< Osée 3 >
1 Et le Seigneur me dit: Vas encore, et aime une femme aimée par un ami, et adultère; comme le Seigneur aime les enfants d’Israël, et eux se tournent vers les dieux étrangers, et ils aiment le marc de raisins.
En de HEERE zeide tot mij: Ga wederom henen, bemin een vrouw, die, bemind zijnde van haar vriend, nochtans overspel doet; gelijk de HEERE de kinderen Israels bemint, maar zij zien om naar andere goden, en beminnen de flessen der druiven.
2 Et j’achetai cette femme quinze pièces d’argent, et un cor d’orge, et un demi-cor d’orge.
En ik kocht ze mij voor vijftien zilverlingen, en een homer gerst, en een halven homer gerst.
3 Et je lui dis: Tu m’attendras durant de longs jours; tu ne forniqueras pas, et tu ne seras à aucun homme; et moi aussi je t’attendrai.
En ik zeide tot haar: Gij zult vele dagen na mij blijven zitten (gij zult niet hoereren, noch een anderen man geworden), en ik ook na u.
4 Parce que durant de longs jours, les enfants d’Israël seront sans roi et sans prince, et sans sacrifice et sans autel, et sans éphod et sans théraphim.
Want de kinderen Israels zullen vele dagen blijven zitten, zonder koning, en zonder vorst, en zonder offer, en zonder opgericht beeld, en zonder efod en terafim.

- [Vos consignes]
Résumez le passage d'Osée 3 en deux phrases. Ce matériel vient d'une autre source.

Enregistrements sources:
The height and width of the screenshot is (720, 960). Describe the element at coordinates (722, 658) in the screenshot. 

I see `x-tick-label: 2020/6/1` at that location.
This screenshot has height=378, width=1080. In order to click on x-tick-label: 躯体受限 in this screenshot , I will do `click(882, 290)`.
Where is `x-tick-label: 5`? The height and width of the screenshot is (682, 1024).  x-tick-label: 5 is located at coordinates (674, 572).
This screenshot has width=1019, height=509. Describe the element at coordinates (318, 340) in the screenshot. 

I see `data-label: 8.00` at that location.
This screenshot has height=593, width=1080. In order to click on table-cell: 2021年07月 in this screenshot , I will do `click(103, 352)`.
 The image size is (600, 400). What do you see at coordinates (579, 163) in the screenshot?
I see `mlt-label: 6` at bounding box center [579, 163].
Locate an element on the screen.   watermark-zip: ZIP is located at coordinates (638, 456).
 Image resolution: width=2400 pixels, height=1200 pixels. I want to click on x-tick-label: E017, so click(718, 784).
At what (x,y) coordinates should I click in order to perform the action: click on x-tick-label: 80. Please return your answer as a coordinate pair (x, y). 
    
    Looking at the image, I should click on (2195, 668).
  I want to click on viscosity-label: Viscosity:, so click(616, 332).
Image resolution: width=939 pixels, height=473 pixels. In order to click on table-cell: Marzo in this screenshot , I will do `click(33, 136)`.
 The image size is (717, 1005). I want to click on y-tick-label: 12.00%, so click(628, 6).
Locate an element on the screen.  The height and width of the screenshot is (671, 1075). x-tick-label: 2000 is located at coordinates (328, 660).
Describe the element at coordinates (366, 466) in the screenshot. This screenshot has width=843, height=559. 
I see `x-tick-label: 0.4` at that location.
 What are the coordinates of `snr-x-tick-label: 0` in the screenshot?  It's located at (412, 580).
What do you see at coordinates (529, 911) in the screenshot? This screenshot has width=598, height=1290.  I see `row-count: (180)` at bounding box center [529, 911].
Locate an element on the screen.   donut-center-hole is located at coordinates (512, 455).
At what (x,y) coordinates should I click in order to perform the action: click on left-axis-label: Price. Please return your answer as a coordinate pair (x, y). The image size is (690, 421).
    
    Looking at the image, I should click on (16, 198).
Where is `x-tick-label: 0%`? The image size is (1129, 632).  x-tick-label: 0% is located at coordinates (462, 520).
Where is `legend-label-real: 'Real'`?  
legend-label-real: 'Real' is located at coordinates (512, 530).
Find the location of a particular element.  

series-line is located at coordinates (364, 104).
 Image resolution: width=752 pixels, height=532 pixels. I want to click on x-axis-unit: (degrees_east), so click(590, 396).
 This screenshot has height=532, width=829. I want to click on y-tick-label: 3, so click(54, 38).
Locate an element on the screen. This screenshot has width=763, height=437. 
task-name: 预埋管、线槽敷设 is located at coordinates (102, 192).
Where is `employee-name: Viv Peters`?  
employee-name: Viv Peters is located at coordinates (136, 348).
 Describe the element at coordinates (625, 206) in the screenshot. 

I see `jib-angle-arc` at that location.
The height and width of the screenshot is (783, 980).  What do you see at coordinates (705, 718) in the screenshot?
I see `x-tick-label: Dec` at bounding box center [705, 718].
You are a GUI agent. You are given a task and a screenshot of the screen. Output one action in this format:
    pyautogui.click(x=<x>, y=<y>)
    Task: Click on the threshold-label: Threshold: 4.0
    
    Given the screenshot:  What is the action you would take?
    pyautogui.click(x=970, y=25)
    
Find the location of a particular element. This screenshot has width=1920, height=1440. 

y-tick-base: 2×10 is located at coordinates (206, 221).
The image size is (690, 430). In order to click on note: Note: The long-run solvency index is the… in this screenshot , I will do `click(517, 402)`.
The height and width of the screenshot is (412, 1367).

- [Réponse attendue]
Le Seigneur demande d'aimer une femme adultère, comme lui-même aime les enfants d'Israël qui se tournent vers des dieux étrangers, et cette femme est achetée quinze pièces d'argent et de l'orge. Elle doit attendre de longs jours sans appartenir à aucun homme, car les enfants d'Israël resteront longtemps sans roi, sans prince, sans sacrifice et sans autel.